Josef Wilfling zog gestern Abend im Wasserschloss Klaffenbach die zahlreichen Zuhörer in seinen Bann, denn er berichtete sachlich und hochspannend zugleich von den Fällen, die er in seiner Laufbahn als Mordermittler erlebt hat. Die ersten Leichen bekam er 1970 nach einem Brandanschlag in einem jüdischen Altenheim zu Gesicht. 7 Opfer waren zu beklagen und ihr Anblick schockierend für den damals 23-jährigen Polizisten. "Psychologische Betreuung? Fehlanzeige!" berichtet er. Josef Wilfling hat dieses traumatische Erlebnis ohne professionelle Hilfe verarbeitet, indem er sich bewusst damit auseinandergesetzt hat. Verdrängen helfe nicht.

Auch öffentlichkeitswirksame Kriminalfälle hat der heute 68-Jährige bearbeitet - die Morde an Schauspieler Walter Sedlmayr und Modeschöpfer Rudolph Moshammer zum Beispiel.

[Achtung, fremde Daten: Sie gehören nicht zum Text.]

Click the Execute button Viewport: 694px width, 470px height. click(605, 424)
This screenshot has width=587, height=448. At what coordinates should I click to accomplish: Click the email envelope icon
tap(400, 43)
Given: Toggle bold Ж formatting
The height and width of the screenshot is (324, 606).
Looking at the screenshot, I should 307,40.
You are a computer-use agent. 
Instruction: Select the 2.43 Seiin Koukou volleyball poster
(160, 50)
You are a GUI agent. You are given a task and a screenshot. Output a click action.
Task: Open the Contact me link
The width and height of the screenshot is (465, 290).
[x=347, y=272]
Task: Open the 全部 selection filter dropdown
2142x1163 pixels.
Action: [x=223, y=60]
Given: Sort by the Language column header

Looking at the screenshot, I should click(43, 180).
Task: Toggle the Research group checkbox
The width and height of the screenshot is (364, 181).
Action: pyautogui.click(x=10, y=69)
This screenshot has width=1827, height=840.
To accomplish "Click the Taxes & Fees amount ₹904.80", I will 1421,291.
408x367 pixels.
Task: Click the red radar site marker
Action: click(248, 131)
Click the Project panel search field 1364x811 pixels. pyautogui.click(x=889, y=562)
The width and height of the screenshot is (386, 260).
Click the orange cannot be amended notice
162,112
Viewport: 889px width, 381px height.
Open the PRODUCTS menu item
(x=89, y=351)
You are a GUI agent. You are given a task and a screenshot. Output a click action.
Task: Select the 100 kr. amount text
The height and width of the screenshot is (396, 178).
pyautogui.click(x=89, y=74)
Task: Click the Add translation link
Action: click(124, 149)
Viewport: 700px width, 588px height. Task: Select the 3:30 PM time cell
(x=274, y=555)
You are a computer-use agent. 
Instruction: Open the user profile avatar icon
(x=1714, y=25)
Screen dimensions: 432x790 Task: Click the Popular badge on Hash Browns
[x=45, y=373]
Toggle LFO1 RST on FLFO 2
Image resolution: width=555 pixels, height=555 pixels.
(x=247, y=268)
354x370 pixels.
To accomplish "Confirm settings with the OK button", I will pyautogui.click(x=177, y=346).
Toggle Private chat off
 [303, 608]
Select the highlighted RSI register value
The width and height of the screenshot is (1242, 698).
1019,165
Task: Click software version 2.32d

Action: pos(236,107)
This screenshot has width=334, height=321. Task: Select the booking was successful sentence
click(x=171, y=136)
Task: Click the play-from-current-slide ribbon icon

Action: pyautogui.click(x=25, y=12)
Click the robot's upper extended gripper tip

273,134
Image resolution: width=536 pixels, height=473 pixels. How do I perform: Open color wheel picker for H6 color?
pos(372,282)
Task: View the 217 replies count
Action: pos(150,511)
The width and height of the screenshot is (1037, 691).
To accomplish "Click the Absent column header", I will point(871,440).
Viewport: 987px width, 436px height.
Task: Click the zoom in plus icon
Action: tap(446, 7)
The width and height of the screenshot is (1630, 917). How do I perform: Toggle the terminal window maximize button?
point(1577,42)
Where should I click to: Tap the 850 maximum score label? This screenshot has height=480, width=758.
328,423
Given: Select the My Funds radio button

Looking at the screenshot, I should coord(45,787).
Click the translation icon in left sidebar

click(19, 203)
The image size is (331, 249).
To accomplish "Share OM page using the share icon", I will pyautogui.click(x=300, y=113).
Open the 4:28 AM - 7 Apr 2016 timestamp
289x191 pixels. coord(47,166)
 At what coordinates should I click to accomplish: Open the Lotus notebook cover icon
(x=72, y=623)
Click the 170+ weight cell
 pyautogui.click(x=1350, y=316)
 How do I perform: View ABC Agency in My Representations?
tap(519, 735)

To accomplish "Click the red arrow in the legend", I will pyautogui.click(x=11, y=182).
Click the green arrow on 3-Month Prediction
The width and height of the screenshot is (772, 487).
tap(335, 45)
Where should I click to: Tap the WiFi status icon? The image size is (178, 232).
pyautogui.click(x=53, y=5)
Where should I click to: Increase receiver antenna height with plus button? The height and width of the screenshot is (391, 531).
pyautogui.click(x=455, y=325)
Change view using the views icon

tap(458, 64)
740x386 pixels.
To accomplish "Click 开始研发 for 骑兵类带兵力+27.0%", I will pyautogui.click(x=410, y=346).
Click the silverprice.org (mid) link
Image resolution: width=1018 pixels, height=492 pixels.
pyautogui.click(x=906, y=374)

Echte Mordfälle werden im Vernehmungszimmer gelöst
Josef Wilfling, der selbst gern Krimis liest, räumt mit Stereotypen aus Unterhaltungsliteratur und Fernsehen auf, die schlichtweg falsch sind: "Echte Mordfälle werden im Vernehmungszimmer gelöst und nicht im Rahmen eines großen Showdowns mit gezückter Waffe.", erklärt er. Bei der Verhaftung eines Verdächtigen seien die Vernehmer außerdem nicht anwesend.

Gift ist aus der Mode gekommen
Interessante Fakten und Zahlen zum Thema Mord hat Josef Wilfling außerdem im Gepäck, beispielsweise zu den häufigsten Tötungsarten: An erster Stelle steht das Erstechen. In 50 Prozent der Fälle werden diese Morde mit dem Küchenmesser verübt. Gewalt gegen den Hals in Form von Erdrosseln und Erwürgen steht an zweiter Stelle. Die dritthäufigste Tötungsart sei das Erschlagen bzw. Tottreten. Die wenigsten Tötungsdelikte werden in Deutschland mit Schusswaffen verübt, was den strengen Waffengesetzen zuzurechnen ist. "Gift ist aus der Mode gekommen." erzählt Josef Wilfling. Das liege daran, dass man heutzutage nahezu jedes Gift nachweisen kann. In seiner gesamten Laufbahn habe er es mit zwei versuchten Giftmorden zu tun gehabt. Die Täter waren in beiden Fällen Frauen.

Insgesamt sei Deutschland im Vergleich mit anderen Ländern im Hinblick auf die Mordrate "eine Insel der Glücksseligen". Auf 100.000 Menschen komme 1 Tötungsdelikt, so der Fachmann. Die Aufklärungsquote liege bei über 95 Prozent. Erfreulich ist die Tatsache, dass die Anzahl der Mordfälle stetig zurückgeht.

Trotz der furchtbaren Bilder, die Josef Wilfling im Laufe der Jahre mit ansehen musste, hat er sich seinen Humor bewahrt. Der sympathische Pensionär gibt dem Publikum, das durchweg aufmerksam und teilweise mit angehaltenem Atem seinen Ausführungen gelauscht hat, am Ende des anderthalbstündigen Vortrags augenzwinkernd folgende Wahrheit mit auf den Weg: Der Mörder lauere zumeist nicht hinter dem Busch, sondern in den eigenen vier Wänden.